WORLD / Middle East

Iran could have nuclear bomb by 2010 - Negroponte
(Reuters)
Updated: 2006-06-02 16:58

America's top intelligence official said Iran could have a nuclear bomb by 2010 and accused Tehran of being the world's top state sponsor of terrorism.


Director of National Intelligence John Negroponte is seen in this February 2, 2006 file photo. America's leading intelligence official said Iran could have a nuclear bomb by 2010 and has accused Tehran of being the world's top state sponsor of terrorism. [Reuters]

Director of National Intelligence John Negroponte also said lessons have been learned from intelligence failures in the Iraq war.

He pinpointed al Qaeda as still being the greatest security threat to the United States although he claimed that Osama bin Laden is "more circumscribed in his ability to act."
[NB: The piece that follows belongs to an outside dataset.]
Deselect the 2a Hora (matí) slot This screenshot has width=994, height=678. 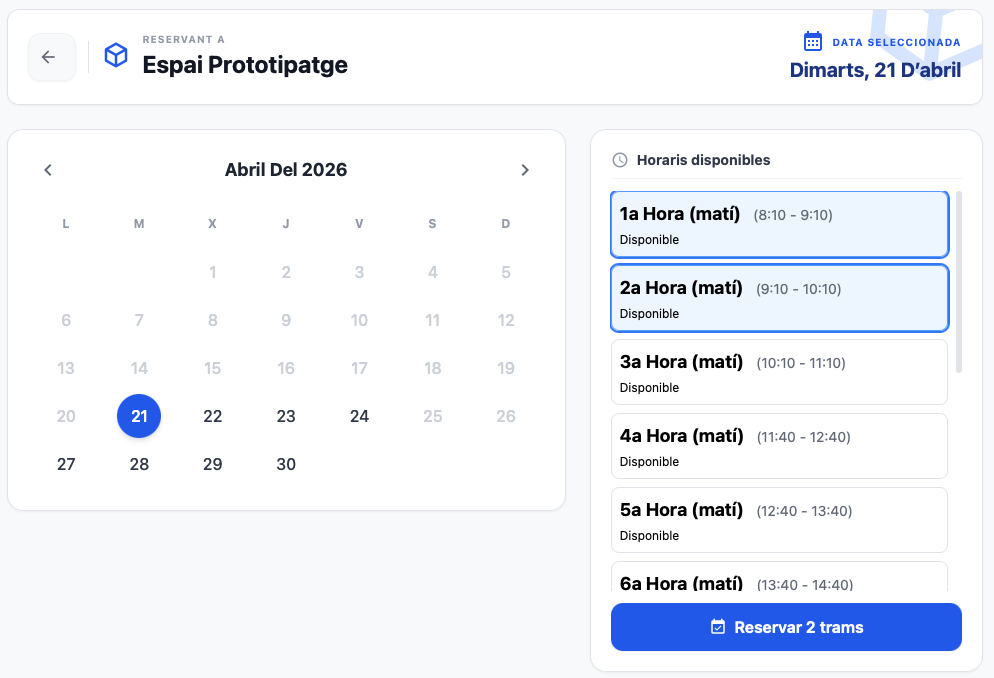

On Iran's nuclear capability, Negroponte said: "The estimate we have made is that sometime between the beginning of the next decade and the middle of the next decade they might be in a position to have a nuclear weapon which is a cause of great concern."

Negroponte said Iran seemed determined to develop nuclear weapons but admitted "We don't have clear-cut knowledge."

"They seem to be determined -- that is our assessment - that they are determined to develop nuclear weapons," he told BBC Radio.

On Thursday, world powers agreed in Vienna on a "far-reaching" package of incentives for Iran to stop nuclear fuel work that could lead to atomic bombs, including an offer to suspend action against it in the U.N. Security Council.

However, Western officials would not spell out what penalties were approved, or their timing or sequencing if the incentives part of the package fell flat.

Iran says its quest for nuclear technology will generate electricity only, not be diverted into secret bombmaking as the West suspects, and has declared the program non-negotiable.

Iranian President Mahmoud Ahmadinejad last week derided the budding incentives package as a bid to trade "candy for gold."

Tehran has also spurned a U.S. offer of direct talks, dramatically added to the incentives packet on Wednesday, 26 years after Washington severed diplomatic ties with Tehran, because it was conditioned on halting uranium enrichment.

In his intelligence assessment, Negroponte said: "They are the principal state sponsor of terrorism in the world. Their behavior has been a cause of concern not only in Lebanon and Israel and in the Palestinian Territories but in Iraq.

But he acknowledged that intelligence mistakes had been made in the past over Iraq and the search for weapons of mass destruction.

"I think we have learned a lot of the lessons from 9/11 as well as from some of the mistakes that were made in the run-up to the Iraq War with respect to weapons of mass destruction," he said.

"I think we have improved the integrity of our analyses substantially. In other words I think we have internalized some of these lessons," he added.

Negroponte said many if not most of the al Qaeda leadership from before the 9/11 attacks on the United States had been "put out of commission."

He believed Osama bin Laden was still alive but added "He is more circumscribed in his ability to act. He doesn't have the safe haven, the platform that he had to operate prior to 9/11."

"The greatest threat in our judgment to the United States, to our interests abroad and our allies is the al Qaeda threat," he said. "It is an asymmetric threat spread throughout a number of different countries."